- Osservatorio Sicilia/Mondo e Dintorni - http://www.osservatorio-sicilia.it -

Palermo. Il WWF: capire cosa è successo a Bellolampo

Su quanto accaduto presso la discarica di Bellolampo riteniamo che sia opportuno fare alcune puntualizzazioni.

L’incendio pare sia stato di origine dolosa e il meccanismo di intervento per il suo lo spegnimento ha funzionato, anche se parzialmente.

Sono intervenuti i Vigili del Fuoco, la Protezione Civile e gli aerei antincendio, che hanno “tamponato” la situazione, ma intanto la nube di fumi c’è stata e  ha provocato un grande allarme. L’ARPA Sicilia ha dato notizie rassicuranti sulla concentrazione di diossina, ci crediamo ma questa sicuramente è stata prodotta e poi ovviamente si è dispersa.

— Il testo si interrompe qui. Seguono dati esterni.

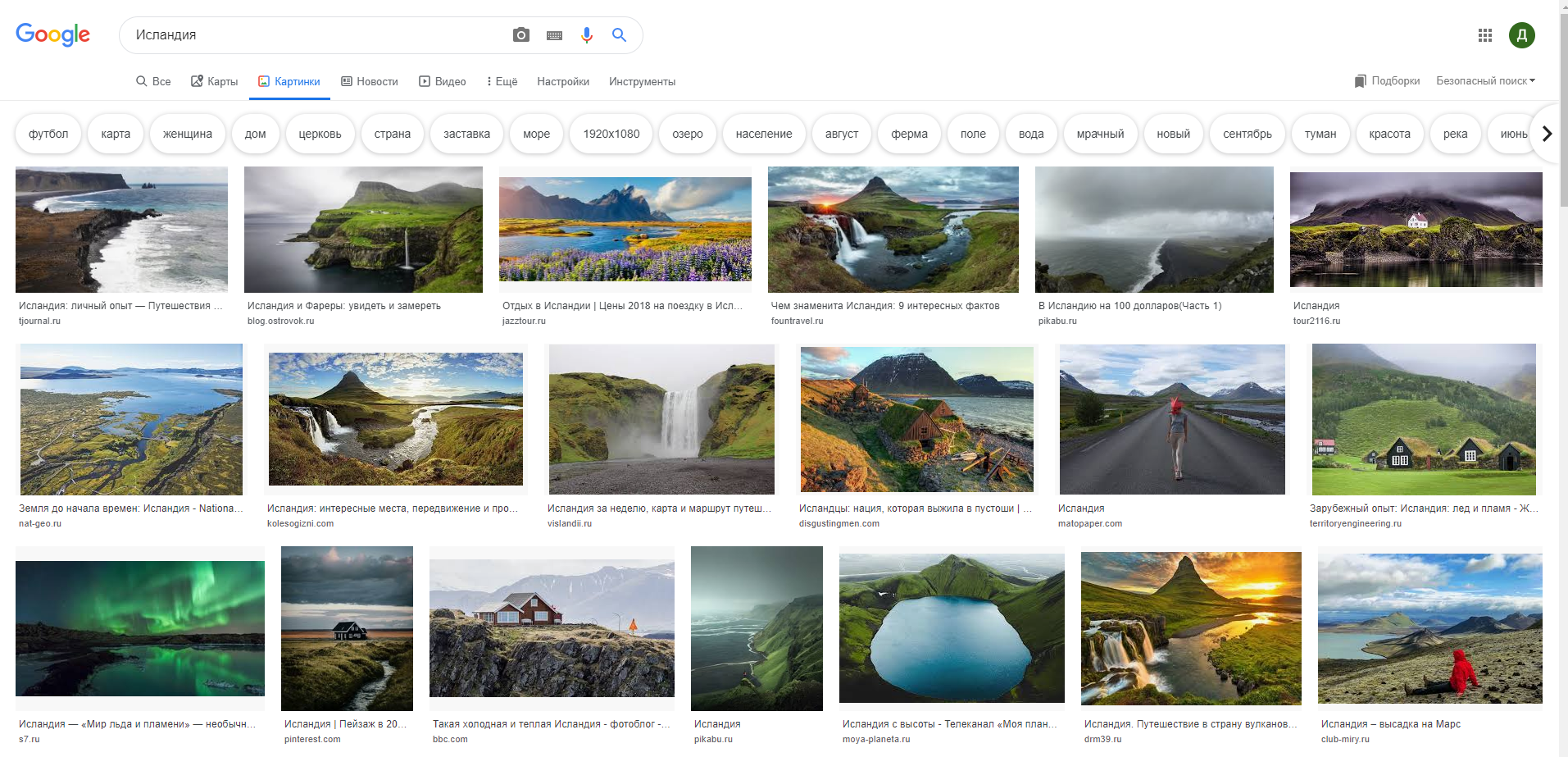Open the Google apps grid
This screenshot has width=1568, height=757.
click(1484, 35)
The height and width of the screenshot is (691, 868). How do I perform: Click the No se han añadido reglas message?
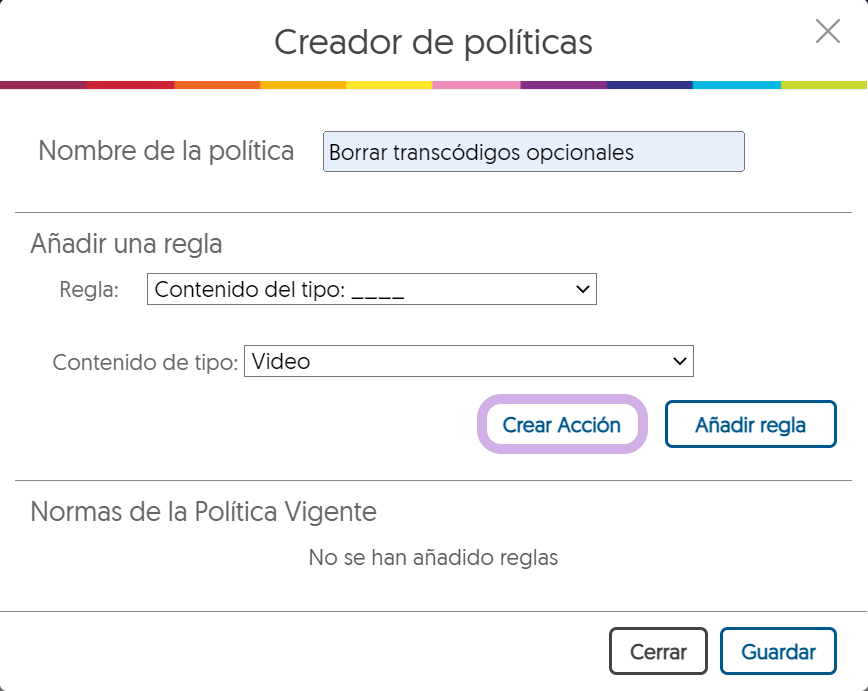[433, 558]
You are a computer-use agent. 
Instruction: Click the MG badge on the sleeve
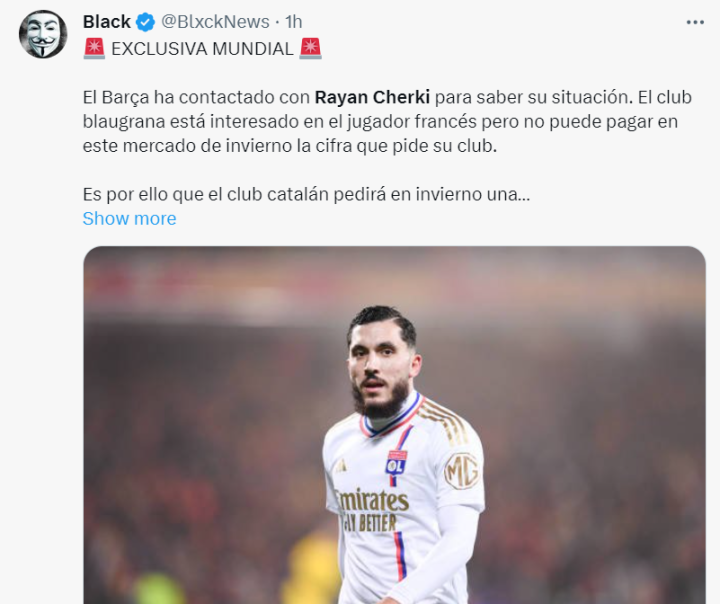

Ma quello che ci chiediamo è perché i danni sono stati così gravi, l’incendio così duraturo e perché pare che per riattivare la discarica occorrano dieci giorni circa. Qualcuno ha anche paventato il pericolo che possano innescarsi processi di combustione negli strati bassi della discarica e quindi l’intervento di spegnimento potrebbe essere molto più complicato.

Una buona prassi di gestione delle discariche consiste nel ricoprire di terra lo strato di rifiuti via via depositato, per tanti buoni motivi, fra i quali anche quello di evitare incendi.

Quale prassi di buona tecnica viene attualmente adottata nella gestione della discarica di Bellolampo?

Se è andata a fuoco una così vasta aria questa non era ovviamente coperta di terra.

Vorremmo saperne di più e in ogni caso, se è stato scoperto un punto critico nella gestione della discarica vorremmo sapere se si adotteranno gli opportuni provvedimenti per il suo superamento.